Apart from the information below, Business Sweden does not provide any personal assistance regarding starting a business as an entrepreneur or a self-employed person.

Business Sweden recommend instead  www.verksamt.se  and www.migrationsverket.se. In addition, the website www.sweden.se provides general information about Sweden and Swedish culture.      

The main information source for individuals aiming to set up a business as a self-employed person in Sweden is the government web portal www.verksamt.se. The website includes information on regulations, business permits, contact details and information relevant when starting up a business as a self-employed person.

The other important information source is the Swedish Migration Board (Migrationsverket), which is the government agency responsible for work and residence permits for people considering moving to Sweden. Information on permits and requirements for permits can be found on the board’s website at www.migrationsverket.se.

Moving to sweden

Citizens of non-EEA countries

Individuals from outside the European Economic Area (EEA) wishing to become self-employed and set up a business in Sweden do not require a work permit. However, they need to apply for a residence permit. The residence permit application form “Application for Swedish residence permit for self-employed persons” is available on Migrationverket’s website.

Residence permit qualification requirements:

  • Valid passport
  • Proof of ownership of at least 50 percent of the company and that the applicant runs and has ultimate responsibility for the business.
  • The company must be expected to achieve satisfactory profits and be able to support the applicant and accompanying family (if applicable) during the two-year probationary period.
  • Proof of solid experience in the sector and previous experience of running a business.
  • English and/or Swedish language skills

Certain documentation regarding the proposed business must be supplied with the residence permit application:

  • A detailed business plan which includes:
    1. Market survey
    2. Contracts with customers/suppliers
    3.Contract for business premises
    4. Business permits (if required)
    5. Investment budget
    6. Liquidity budget and profit/loss budget
    7. Budgeted balance sheet
  • Evidence of capital required to set up or purchase a company, e.g. a bank statement or similar document.
  • Proof of adequate funds to support the applicant and accompanying family (if applicable) during the two-year probationary period.
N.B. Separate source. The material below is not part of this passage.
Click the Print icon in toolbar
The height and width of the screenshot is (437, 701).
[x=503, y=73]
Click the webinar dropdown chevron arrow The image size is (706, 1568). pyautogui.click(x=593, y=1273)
Migrationsverket has set a minimum amount of SEK 200,000 for the applicant, SEK 100,000 for accompanying spouse and SEK 50,000 per child aged under 18.
  • Submission of the two most recent annual reports if an existing company is being acquired.
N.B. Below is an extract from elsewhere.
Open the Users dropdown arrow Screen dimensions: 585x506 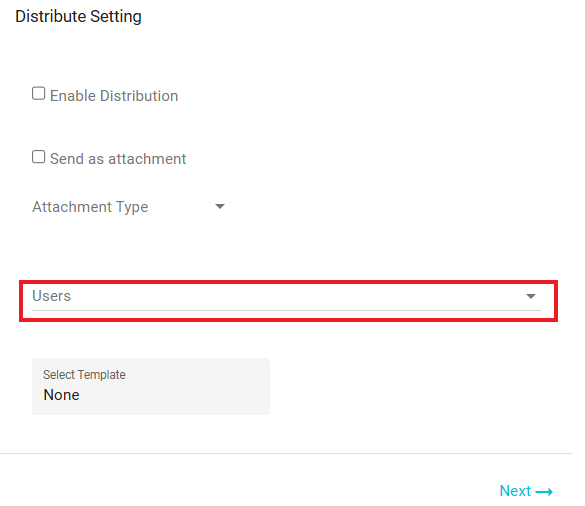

Migrationsverket will assess your business plans from a financial perspective.

When applying for a residence permit for the first time, the full documentation should be submitted to the Swedish embassy or consulate in the country of origin or residence. The embassy or consulate will then pass the application to Migrationsverket for adjudication. The embassy or consulate will notify the applicant of the decision.
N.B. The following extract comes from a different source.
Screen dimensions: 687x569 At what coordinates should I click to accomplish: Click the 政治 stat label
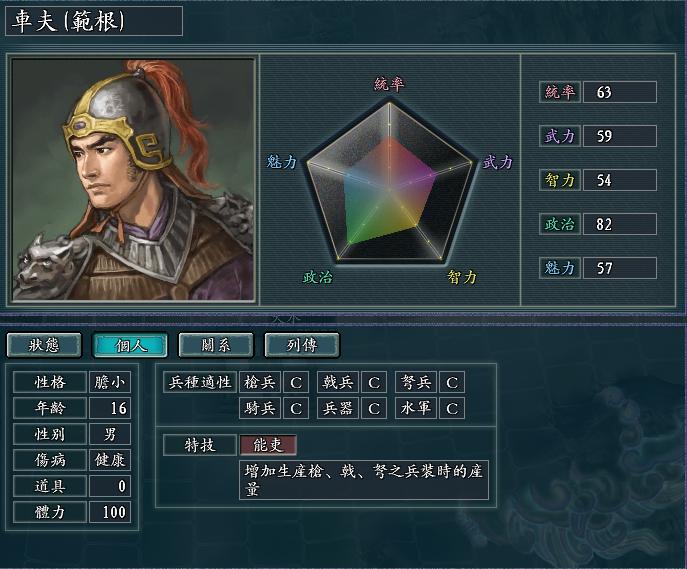coord(560,224)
Residence permit applications are dealt with in application date order. The waiting time is about 10 months when applying for a residence permit as a self-employed person.

The residence application permit fee is SEK 2,000. Contact details and addresses for the Swedish diplomatic missions abroad can be found at www.swedenabroad.com, the website for Swedish Diplomatic Missions abroad.

Duration of residence permits

A residence permit granted to a self-employed person is normally valid for a two-year probationary period, unless the permit is only needed for a shorter period. After two years, the applicant can apply for a permanent residence permit. Migrationsverket needs verification of the following:

  • That the applicant can support him/herself and accompanying family (if applicable) from the business.
  • That he/she is running the company in accordance with the plans reported.
  • Whether the business has been registered with the Swedish Companies Registration Office (Bolagsverket).
  • That relevant permits for the business activities are in place.
  • The applicant also needs to show that he/she is living in Sweden and that the business activities are conducted primarily from Sweden. If the requirements are met, Migrationsverket may grant a permanent residence permit.

Family members

A spouse/cohabitant and unmarried children under 18 are eligible for residence permits if they can show that their upkeep is assured. They are granted permits for the same length of time as the main applicant. However, spouses or cohabitants cannot obtain a work permit based on their connection to the self-employed.

EU/EEA countries

EU member states are:

Austria, Belgium, Bulgaria, Cyprus, Czech Republic, Denmark, Estonia, Finland, France, Germany, Greece, Hungary, Ireland, Italy, Latvia, Lithuania, Luxemburg, Malta, Netherlands, Poland, Portugal, Romania, Slovakia, Slovenia, Spain, Sweden and United Kingdom.

EEA countries:

The EEA consists of the EU member states and Iceland, Norway and Liechtenstein.

Citizens of EEA countries

An applicant who is an EU/EEA citizen has “the right to reside” in Sweden without applying for a work or residence permit when setting up a business as a self-employed person. Right to reside means that an EU/EEA citizen and his/her family members are permitted to stay in Sweden for more than 90 days without applying for a residence permit. EEA citizens do not need a work permit to start working in Sweden.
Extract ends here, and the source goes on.